In 2005, Richard Leakey outlined to Stony Brook his concept for an institute that could provide the permanent infrastructure to enable year-round research in this remote area of sub-Saharan Africa. The University enthusiastically endorsed the idea of TBI, committing funds for the Stony Brook end of the project. Additional fundraising began in 2006; construction of temporary facilities for a long-term field camp on the east side of Lake Turkana (TBI-Ileret) commenced in 2007; the camp was fully operational by year-end and was the site for the first Kenya-based Human Evolution Workshop in 2008. Construction of the first full field center on the west side of the lake (TBI-Turkwel) was completed in 2012. Construction of permanent facilities at TBI-Ileret commenced in 2012, and is scheduled to be completed in 2016.

State-of-the-art lab at TBI-Ileret.

State-of-the-art lab at TBI-Ileret.

Formally, Turkana Basin Institute, Ltd. is the title holder for the fixed assets in Kenya known as TBI-Nairobi, TBI-Turkwel and TBI-Ileret (together known as “TBI Kenya”) and is under an agreement with the Government of Kenya, through the National Museums of Kenya, to serve as a repository for the archaeological and paleontological heritage of the Lake Turkana region.

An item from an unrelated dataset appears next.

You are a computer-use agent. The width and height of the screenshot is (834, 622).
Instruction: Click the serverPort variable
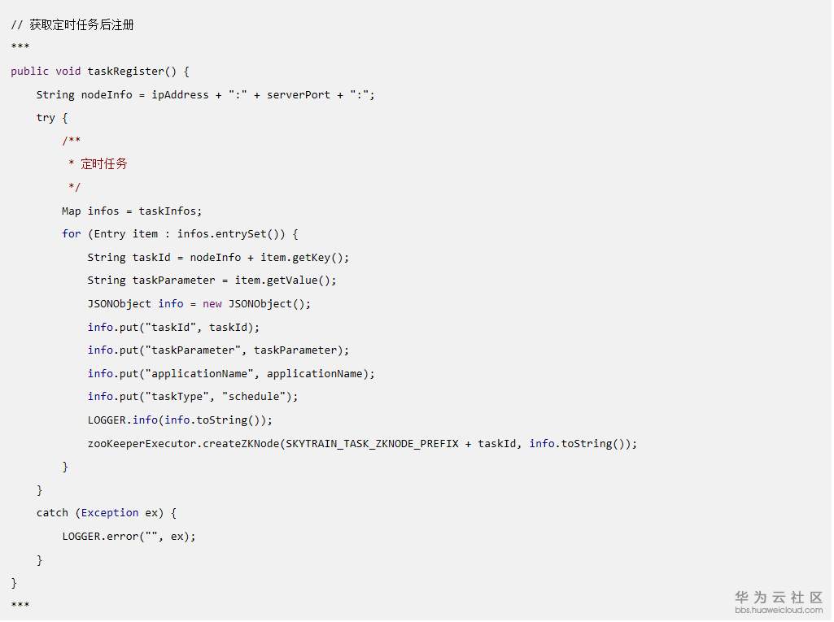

In 2013, Richard Leakey and Stony Brook University President, Samuel L. Stanley, established the TBI International Advisory Board. Comprised of prominent philanthropists and scientists from around the globe, this group meets twice a year to share ideas and discuss how best to ensure the success and secure the mission of the Institute. This dynamic group has assumed a lead role in TBI’s fundraising efforts through their own generous contributions.